4 Qs with Christine Mackey-Ross & Linda Komnick on tackling physician burnout

Linda Komnick, senior partner and leader of the physician integration and leadership practice at executive search firm WittKieffer, and Christine Mackey-Ross, a former WittKieffer employee, shared their insights on remedies for physician burnout.

Note: Responses have been lightly edited for style and clarity.

Question: What are some actions health systems and physicians themselves can take to combat burnout?

Christine Mackey-Ross and Linda Komnick: First, systems can just acknowledge that burnout is real, so physicians feel validated and seen. Then they must investigate what is creating that lack of job satisfaction in their organization. Is it clinical load, clinic operations or electronic health records? Are physicians feeling connected to the organization and to their patients? You can't fix what you don't know is broken. Ask and listen.

Like all of us, physicians have personal responsibility for their mental health. There are usually personal stressors from life that give them less bandwidth than they used to have, especially when added to those of their professional complexities. These daily challenges move meditation, exercise, healthy eating and time with family from not just "that would be nice" into the "essential" category. Having a quiet room where you can meditate or eat your lunch without interruption helps. Maybe a five-minute huddle prior to clinic starting, where people can be acknowledged and the team can build more rapport and an understanding of where there are stress points and who can assist. These are options that can help, though of course, these are not a complete solution.

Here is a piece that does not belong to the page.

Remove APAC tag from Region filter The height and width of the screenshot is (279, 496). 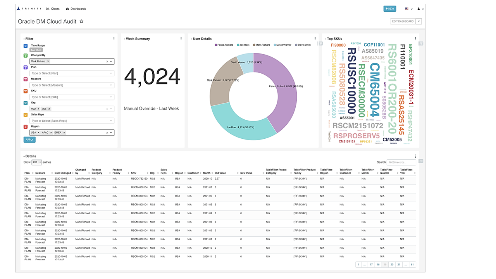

Q: How do you see the burnout issue changing in the next five to 10 years — either improving, getting worse or something else? Why?

CMR and LK: We think burnout is going to get worse for clinicians, especially for physicians over 50. This is not the model of practice they signed up for. They spend less time with each patient, see them from over the top of a small electronic tablet, and in many instances only see the sickest of the sick, because advanced practitioners are seeing the routine and minor cases. So they don't have the long-term relationships with patients that they used to, and let's face it, connection is vital to feeling you're having an impact and making the world a better place.

So you have a person who was trained to think they are responsible for all things attributable to their patients, and now they are essentially practicing "delegated care." What if something gets missed? And it does. This is part of the pressure on every physician, and there is no quick fix that won't take years to resolve.

Q: If it gets worse, what other steps can health systems take?

CMR and LK: We see organizations at the cutting edge of this issue beginning to assign an executive position — sometimes titled the chief wellness officer, chief physician wellness officer, or to give the chief clinical officer responsibility to help address the issue and advocate for physicians and caregivers. This isn't a cure-all, but it elevates the issue to the C-suite and ensures that physician wellness becomes ingrained in key strategic decision-making. This trend of a dedicated executive role started in some of the leading academic medical centers, and the general healthcare community will no doubt follow suit.

Q: If an organization doesn't have a lot of resources (such as a smaller healthcare facility like an ASC), what can staff do to alleviate burnout?

CMR and LK: These organizations can still acknowledge the stress, build a team that looks out for each other and really cares, pitches in when they see others overwhelmed, ensures vacation time, eliminates "busy work" and so forth. They can have team meetings where solutions from their suggestions are really implemented. Burnout at work is as much about not feeling appreciated or acknowledged as it is about being tired and overworked.

On that note, physicians need to have some control and autonomy in addressing these issues and improving their work lives. It's easy to suggest solutions for burnout, but clinicians need to have a say in what they want and need, rather than having solutions applied to them.